Raccoon & Raccoon Pics And Raccoon Wallpapers

 Social behavior Of Raccoon
Studies in the 1990s by the ethologists Stanley D. Gehrt and Ulf Hohmann indicated raccoons engage in gender-specific social behaviors and are not typically solitary, as was previously thought.[68][69] Related females often live in a so-called "fission-fusion society", that is, they share a common area and occasionally meet at feeding or resting grounds.[70] Unrelated males often form loose male social groups to maintain their position against foreign males during the mating season—or against other potential invaders.[71] Such a group does not usually consist of more than four individuals.[72] Since some males show aggressive behavior towards unrelated kits, mothers will isolate themselves from other raccoons until their kits are big enough to defend themselves.[73] With respect to these three different modes of life prevalent among raccoons, Hohmann called their social structure a "three class society".[74] Samuel I. Zeveloff, professor of zoology at Weber State University and author of the book Raccoons: A Natural History, is more cautious in his interpretation and concludes at least the females are solitary most of the time and, according to Erik K. Fritzell's study in North Dakota in 1978, males in areas with low population densities are solitary, as well.[75]
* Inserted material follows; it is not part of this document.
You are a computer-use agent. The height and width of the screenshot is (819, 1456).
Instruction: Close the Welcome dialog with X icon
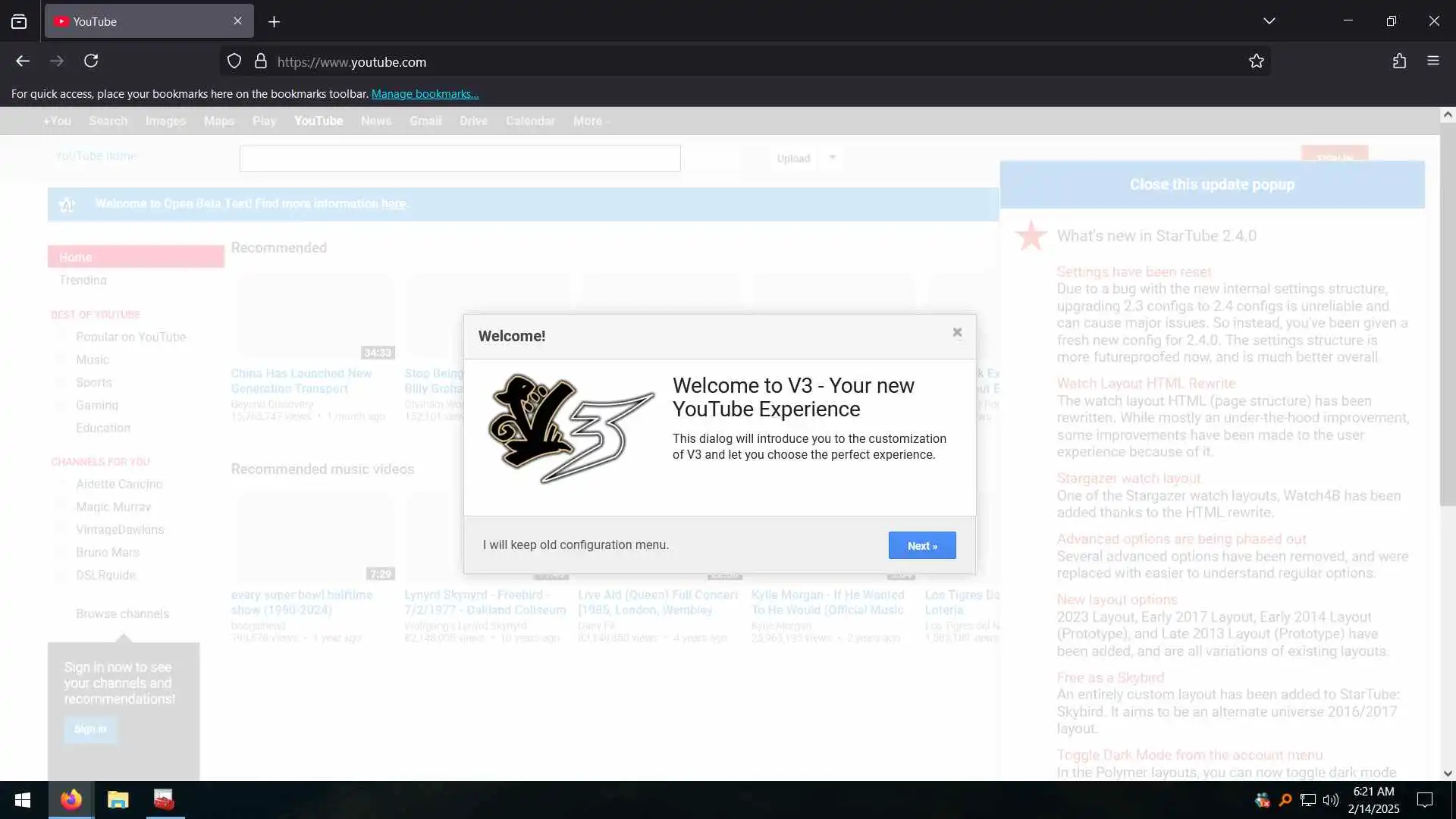(x=957, y=332)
The shape and size of a raccoon's home range varies depending on age, gender, and habitat, with adults claiming areas more than twice as large as juveniles.[76] While the size of home ranges in the inhospitable habitat of North Dakota's prairies lay between 7 and 50 km2 (3 and 20 sq mi) for males and between 2 and 16 km2 (1 and 6 sq mi) for females, the average size in a marsh at Lake Erie was 0.49 km2 (0.19 sq mi).[77] Irrespective of whether the home ranges of adjacent groups overlap, they are most likely not actively defended outside the mating season if food supplies are sufficient.[78] Odor marks on prominent spots are assumed to establish home ranges and identify individuals.[79] Urine and feces left at shared latrines may provide additional information about feeding grounds, since raccoons were observed to meet there later for collective eating, sleeping and playing.[80]
Concerning the general behavior patterns of raccoons, Gehrt points out, "typically you'll find 10 to 15 percent that will do the opposite"[81] of what is expected.